The “nationalism” line that appeared to irritate Trump was part of a much larger speech that McCain gave Monday night at the National Constitution Center in Philadelphia, where he was given the 2017 Liberty Medal.
“To refuse the obligations of international leadership and our duty to remain ‘the last best hope of Earth’ for the sake of some half-baked, spurious nationalism cooked up by people who would rather find scapegoats than solve problems,” McCain said Monday, “is as unpatriotic as an attachment to any other tired dogma of the past that Americans consigned to the ash heap of history.”
-Cronkite News video by Bailey Vogt
He went on to say that Americans “have a moral obligation to continue in our just cause, and we would bring more than shame on our just cause if we don’t.”
The speech expanded on the call McCain has been making since he was diagnosed with a life-threatening brain cancer this summer, a call for more cooperation in Washington.
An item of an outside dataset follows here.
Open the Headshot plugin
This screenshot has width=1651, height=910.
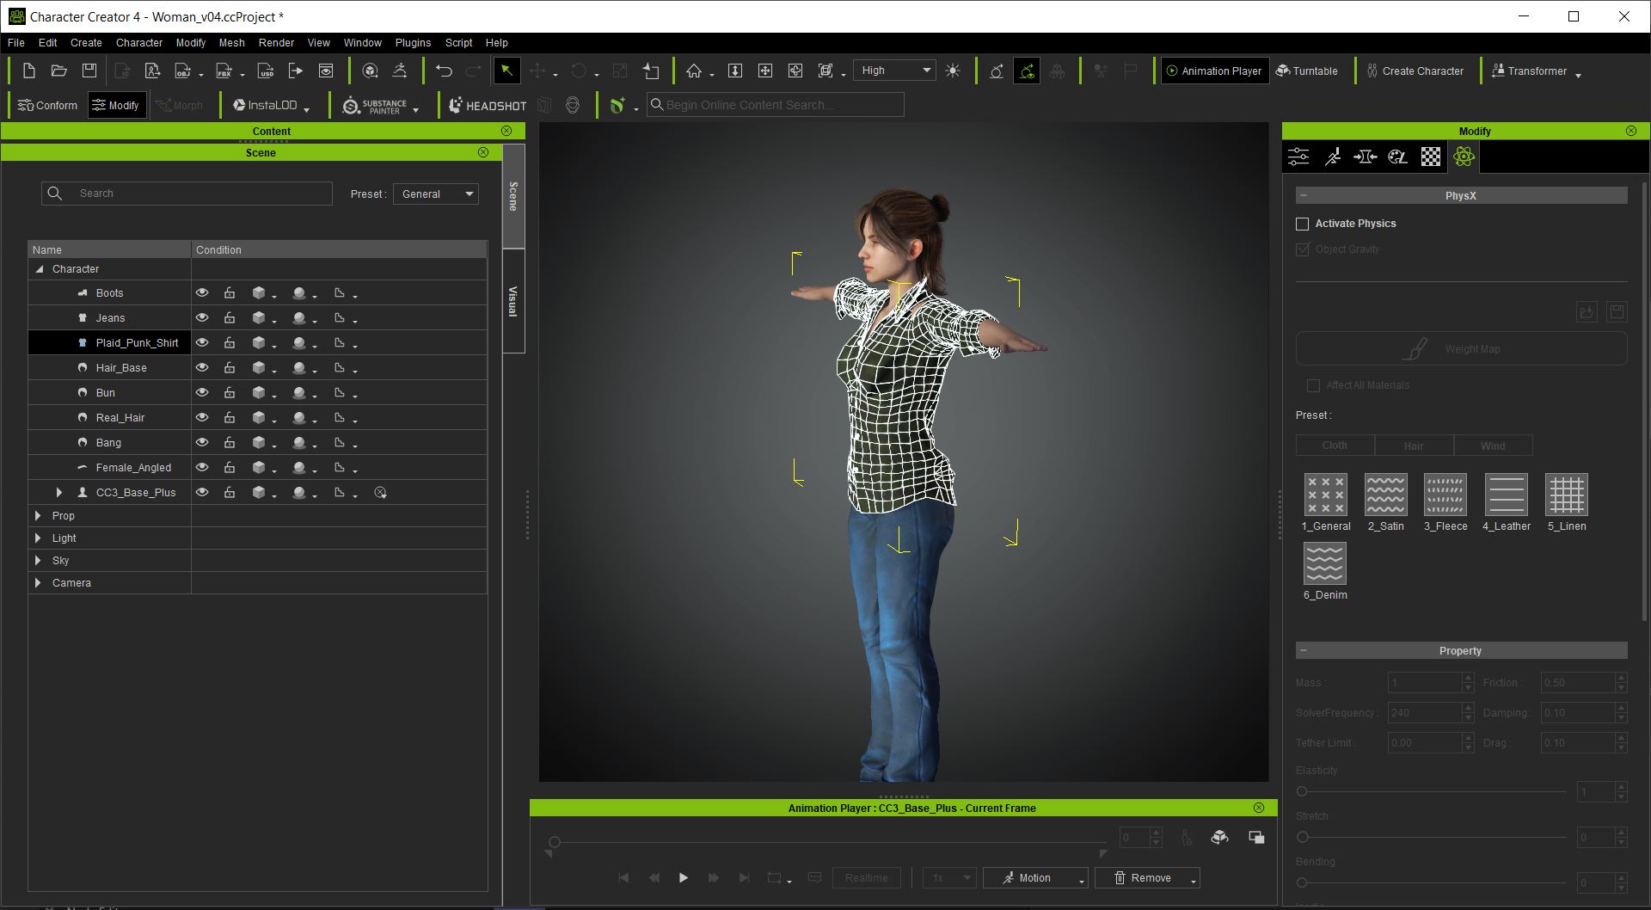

Monday’s speech did not mention Trump by name and McCain said later Tuesday to CNN that it was aimed at the general attitude that currently pervades Washington.
“There’s an environment here of non-productivity, of a reversion to the attitude of the ’30s, which was one of the major reasons why we fought World War II,” McCain said.
Former Vice President Joe Biden, who presented the Liberty Medal to McCain, said that Monday’s speech was not surprising to people who know McCain, who Biden said often reminded fellow senators that their first responsibility is to the nation.
It didn’t surprise Bruce Rinehart, either, a high school classmate of McCain’s who was on hand for Monday’s ceremony. In high school, he said, McCain “tested the system many times, and to test the upperclassmen in a small private school, you have to have guts.”